* Aim of the task: Arrange every line of the entries below into a Markdown table with the columns "No." and "Line," one line per row, numbered in order. Skip blank lines.

* Collected data entries:
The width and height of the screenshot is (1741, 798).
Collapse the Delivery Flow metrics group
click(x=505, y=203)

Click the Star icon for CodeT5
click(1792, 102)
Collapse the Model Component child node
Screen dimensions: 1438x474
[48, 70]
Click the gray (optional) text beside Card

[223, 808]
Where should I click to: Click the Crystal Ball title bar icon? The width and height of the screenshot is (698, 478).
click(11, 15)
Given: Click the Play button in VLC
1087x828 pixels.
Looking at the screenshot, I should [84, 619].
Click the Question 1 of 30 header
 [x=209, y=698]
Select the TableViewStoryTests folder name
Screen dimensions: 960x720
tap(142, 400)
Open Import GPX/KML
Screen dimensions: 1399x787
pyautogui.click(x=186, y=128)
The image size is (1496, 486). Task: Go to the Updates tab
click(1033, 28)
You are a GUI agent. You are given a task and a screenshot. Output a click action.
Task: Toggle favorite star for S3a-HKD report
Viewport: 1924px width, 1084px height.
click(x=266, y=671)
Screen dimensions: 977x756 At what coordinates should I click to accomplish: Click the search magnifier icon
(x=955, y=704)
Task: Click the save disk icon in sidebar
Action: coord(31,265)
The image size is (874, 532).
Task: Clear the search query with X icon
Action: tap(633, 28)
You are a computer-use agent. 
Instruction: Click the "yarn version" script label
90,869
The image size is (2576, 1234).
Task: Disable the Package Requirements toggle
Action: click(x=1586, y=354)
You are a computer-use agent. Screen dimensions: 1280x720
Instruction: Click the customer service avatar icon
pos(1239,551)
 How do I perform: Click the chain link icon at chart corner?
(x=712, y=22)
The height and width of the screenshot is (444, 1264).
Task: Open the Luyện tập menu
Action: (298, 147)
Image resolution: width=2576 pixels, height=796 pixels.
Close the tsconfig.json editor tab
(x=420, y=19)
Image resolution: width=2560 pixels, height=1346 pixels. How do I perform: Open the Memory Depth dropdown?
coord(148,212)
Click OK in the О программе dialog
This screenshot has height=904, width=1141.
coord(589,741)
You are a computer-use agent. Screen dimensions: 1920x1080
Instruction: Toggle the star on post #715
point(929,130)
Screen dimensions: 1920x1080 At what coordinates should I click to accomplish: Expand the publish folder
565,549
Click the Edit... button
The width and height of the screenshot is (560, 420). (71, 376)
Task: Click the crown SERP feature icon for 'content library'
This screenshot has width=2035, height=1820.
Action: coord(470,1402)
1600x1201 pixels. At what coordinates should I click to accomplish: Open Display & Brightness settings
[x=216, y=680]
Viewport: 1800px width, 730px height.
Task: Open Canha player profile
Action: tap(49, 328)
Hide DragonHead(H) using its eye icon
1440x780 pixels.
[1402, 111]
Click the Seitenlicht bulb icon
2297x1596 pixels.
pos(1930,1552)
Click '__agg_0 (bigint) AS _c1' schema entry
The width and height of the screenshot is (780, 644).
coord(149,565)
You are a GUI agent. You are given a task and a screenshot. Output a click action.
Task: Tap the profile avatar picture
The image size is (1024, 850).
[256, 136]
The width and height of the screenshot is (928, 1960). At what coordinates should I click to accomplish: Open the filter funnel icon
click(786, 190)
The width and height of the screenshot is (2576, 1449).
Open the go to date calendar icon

* Completed task:
| No. | Line |
|---|---|
| 1 | The width and height of the screenshot is (1741, 798). |
| 2 | Collapse the Delivery Flow metrics group |
| 3 | click(x=505, y=203) |
| 4 | Click the Star icon for CodeT5 |
| 5 | click(1792, 102) |
| 6 | Collapse the Model Component child node |
| 7 | Screen dimensions: 1438x474 |
| 8 | [48, 70] |
| 9 | Click the gray (optional) text beside Card |
| 10 | [223, 808] |
| 11 | Where should I click to: Click the Crystal Ball title bar icon? The width and height of the screenshot is (698, 478). |
| 12 | click(11, 15) |
| 13 | Given: Click the Play button in VLC |
| 14 | 1087x828 pixels. |
| 15 | Looking at the screenshot, I should [84, 619]. |
| 16 | Click the Question 1 of 30 header |
| 17 |  [x=209, y=698] |
| 18 | Select the TableViewStoryTests folder name |
| 19 | Screen dimensions: 960x720 |
| 20 | tap(142, 400) |
| 21 | Open Import GPX/KML |
| 22 | Screen dimensions: 1399x787 |
| 23 | pyautogui.click(x=186, y=128) |
| 24 | The image size is (1496, 486). Task: Go to the Updates tab |
| 25 | click(1033, 28) |
| 26 | You are a GUI agent. You are given a task and a screenshot. Output a click action. |
| 27 | Task: Toggle favorite star for S3a-HKD report |
| 28 | Viewport: 1924px width, 1084px height. |
| 29 | click(x=266, y=671) |
| 30 | Screen dimensions: 977x756 At what coordinates should I click to accomplish: Click the search magnifier icon |
| 31 | (x=955, y=704) |
| 32 | Task: Click the save disk icon in sidebar |
| 33 | Action: coord(31,265) |
| 34 | The image size is (874, 532). |
| 35 | Task: Clear the search query with X icon |
| 36 | Action: tap(633, 28) |
| 37 | You are a computer-use agent.  |
| 38 | Instruction: Click the "yarn version" script label |
| 39 | 90,869 |
| 40 | The image size is (2576, 1234). |
| 41 | Task: Disable the Package Requirements toggle |
| 42 | Action: click(x=1586, y=354) |
| 43 | You are a computer-use agent. Screen dimensions: 1280x720 |
| 44 | Instruction: Click the customer service avatar icon |
| 45 | pos(1239,551) |
| 46 |  How do I perform: Click the chain link icon at chart corner? |
| 47 | (x=712, y=22) |
| 48 | The height and width of the screenshot is (444, 1264). |
| 49 | Task: Open the Luyện tập menu |
| 50 | Action: (298, 147) |
| 51 | Image resolution: width=2576 pixels, height=796 pixels. |
| 52 | Close the tsconfig.json editor tab |
| 53 | (x=420, y=19) |
| 54 | Image resolution: width=2560 pixels, height=1346 pixels. How do I perform: Open the Memory Depth dropdown? |
| 55 | coord(148,212) |
| 56 | Click OK in the О программе dialog |
| 57 | This screenshot has height=904, width=1141. |
| 58 | coord(589,741) |
| 59 | You are a computer-use agent. Screen dimensions: 1920x1080 |
| 60 | Instruction: Toggle the star on post #715 |
| 61 | point(929,130) |
| 62 | Screen dimensions: 1920x1080 At what coordinates should I click to accomplish: Expand the publish folder |
| 63 | 565,549 |
| 64 | Click the Edit... button |
| 65 | The width and height of the screenshot is (560, 420). (71, 376) |
| 66 | Task: Click the crown SERP feature icon for 'content library' |
| 67 | This screenshot has width=2035, height=1820. |
| 68 | Action: coord(470,1402) |
| 69 | 1600x1201 pixels. At what coordinates should I click to accomplish: Open Display & Brightness settings |
| 70 | [x=216, y=680] |
| 71 | Viewport: 1800px width, 730px height. |
| 72 | Task: Open Canha player profile |
| 73 | Action: tap(49, 328) |
| 74 | Hide DragonHead(H) using its eye icon |
| 75 | 1440x780 pixels. |
| 76 | [1402, 111] |
| 77 | Click the Seitenlicht bulb icon |
| 78 | 2297x1596 pixels. |
| 79 | pos(1930,1552) |
| 80 | Click '__agg_0 (bigint) AS _c1' schema entry |
| 81 | The width and height of the screenshot is (780, 644). |
| 82 | coord(149,565) |
| 83 | You are a GUI agent. You are given a task and a screenshot. Output a click action. |
| 84 | Task: Tap the profile avatar picture |
| 85 | The image size is (1024, 850). |
| 86 | [256, 136] |
| 87 | The width and height of the screenshot is (928, 1960). At what coordinates should I click to accomplish: Open the filter funnel icon |
| 88 | click(786, 190) |
| 89 | The width and height of the screenshot is (2576, 1449). |
| 90 | Open the go to date calendar icon |